Comité d'organisation: Le Swiss Moot Court a lieu chaque semestre d’automne. Le cas est publié lors de la première semaine du semestre d’automne et les écritures doivent être remises six semaines plus tard. La charge de travail est ainsi condensée sur six semaines pour la majorité des participants. Pour les douze meilleures équipes de la phase écrite, la phase orale se déroule au printemps pendant l’intersemestre – généralement le dernier week-end avant le début du semestre de printemps – et dure deux jours. Selon les ambitions des étudiants, la participation au Swiss Moot Court, en particulier la phase écrite, peut être très chronophage. Néanmoins, elle se limite à la première moitié du semestre et peut être bien combinée avec la participation à d’autres cours. Nous déconseillons toutefois de rédiger un autre travail écrit pendant cette période. Il reste cependant suffisamment de temps après la soumission des écritures début novembre.
En résumé, il s’agit de penser comme une avocate ou un avocat pour présenter au jury des arguments appropriés.

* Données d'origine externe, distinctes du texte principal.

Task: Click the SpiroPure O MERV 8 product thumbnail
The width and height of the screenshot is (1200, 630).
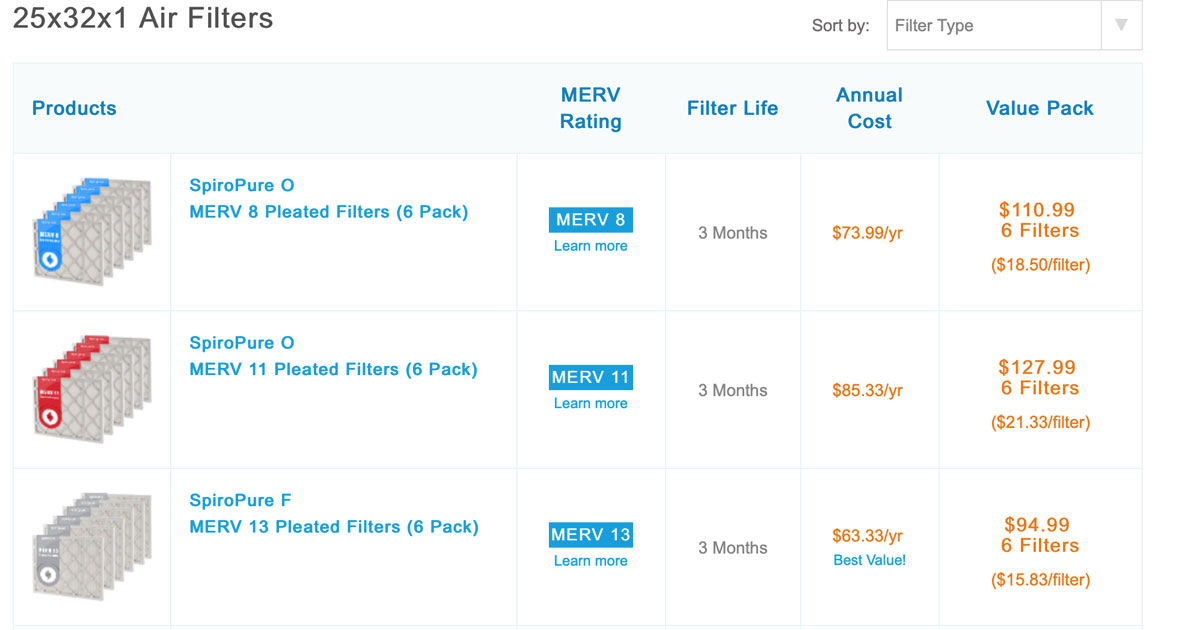Action: [x=90, y=230]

Ainsi, la participation implique de s’adapter aux outils de travail des avocats en peu de temps et de se plonger en profondeur dans un domaine juridique très spécifique. - Comité d'organisation
Quelle est l’intensité de la participation au concours en termes de temps ?
Comité d'organisation : On peut affirmer sans trop de difficulté que la participation au Swiss Moot Court est plus chronophage que la participation à d’autres cours universitaires, parce que les étudiants doivent acquérir de nouvelles compétences par eux-mêmes.
En effet, il ne s’agit pas seulement de rédiger des concepts théoriques appris, mais de collecter des arguments, de les structurer et de tirer le meilleur parti pour le client, tout en ne perdant pas de vue les bases juridiques et les opinions doctrinales. En résumé, il s’agit de penser comme une avocate ou un avocat pour présenter au jury des arguments appropriés. Ainsi, la participation implique de s’adapter aux outils de travail des avocats en peu de temps et de se plonger en profondeur dans un domaine juridique très spécifique. Cela implique donc un surcroît de travail.
En contrepartie, les participants ayant fourni un travail jugé suffisant pour leurs professeurs auront un examen en moins à présenter. De plus, les connaissances acquises dans ce contexte profitent aux étudiants, notamment lors d’un stage dans une étude d’avocat. Enfin, les étudiants démontrent, par leur participation au Swiss Moot Court, qu’ils sont prêts à aller au-delà des attentes pour leur propre développement et leur formation continue. L’effort supplémentaire en vaut la peine.
Le Swiss Moot Court peut être suivi en allemand et en français. Quelle est l'importance de la maîtrise de l'autre langue du concours ?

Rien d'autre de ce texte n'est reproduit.